Штаб дивизии, как сказано выше, помещался во дворце графа Чапского, вместе с которым проживали два его сына-пажа и три молоденькие «грабянки». Дивизия, составлявшая личный резерв главнокомандующего генерала Гурко, как надежная кавалерийская часть, еще не затронутая революционной заразой, стояла сосредоточенно в окрестных деревнях.

Моя встреча с князем носила сердечный характер. Первая фраза, обращенная с улыбкой ко мне, была выражена в такой форме:

— Юрий Иванович, очень рад вашему назначению!.. Мы ведь с вами двойные тезки!

Нужно ли упоминать, что сердечные отношения с князем, установившиеся с первых же дней, не прерывались вплоть до его ухода. Работа протекала в условиях самой широкой самостоятельности, облегчаемая вдобавок давнишним знакомством со всем командным составом дивизии.
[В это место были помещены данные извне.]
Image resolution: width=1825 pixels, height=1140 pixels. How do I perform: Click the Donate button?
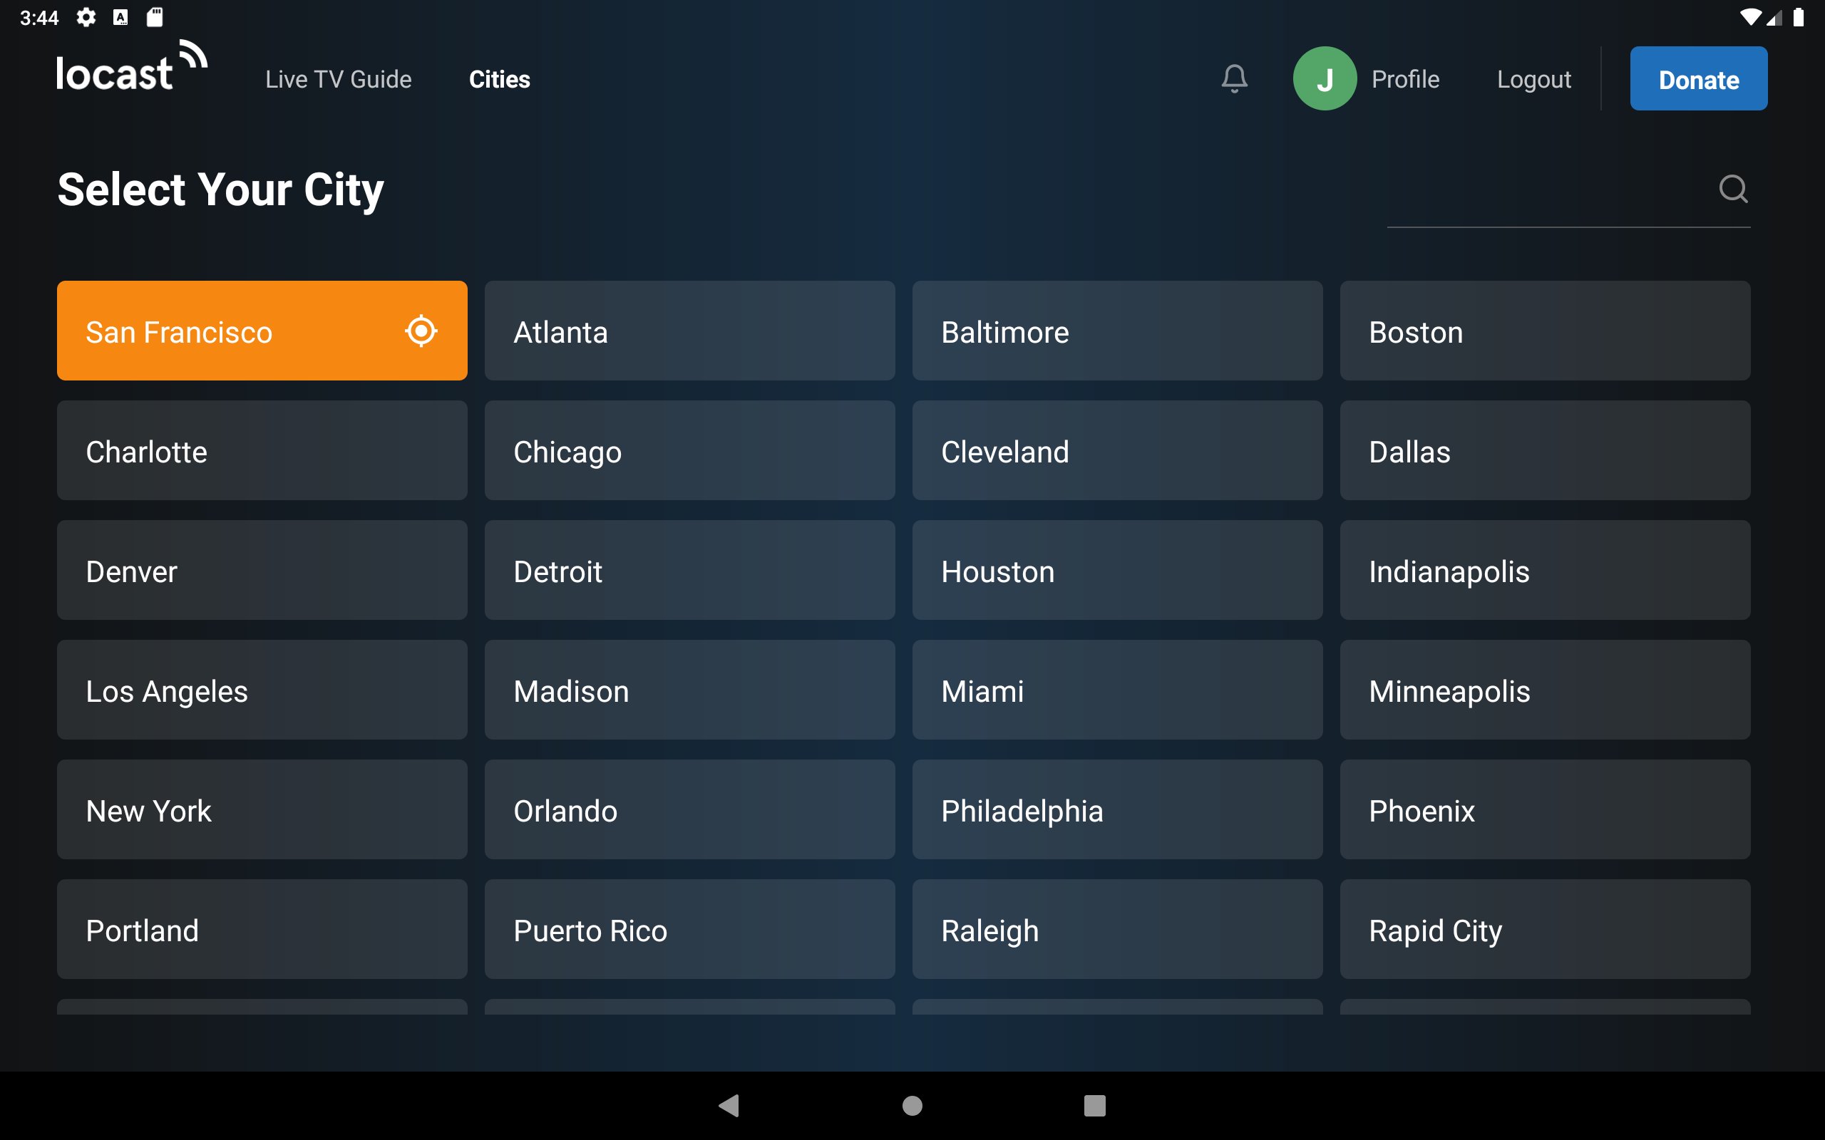pos(1698,78)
Командиры бригад — генералы Павлищев и Юрьев, командиры полков — полковники Протопопов, Муханов, граф Толь и Упорников, командиры конноартиллерийского дивизиона и батарей — полковник Бурков, Пассек, Бабанин, даже младшие офицеры — все это были мои старые знакомые и друзья, многие еще с того времени, когда в чине молодого капитана Генерального штаба я отбывал в одном из полков дивизии цензовое командование эскадроном.

Революционная пропаганда не преминула вскоре перекинуться на дивизию и, в связи со знаменитым «Приказом № 1», учреждением полковых комитетов, усиленной агитацией специальных агентов, в короткий срок затуманила солдатские головы.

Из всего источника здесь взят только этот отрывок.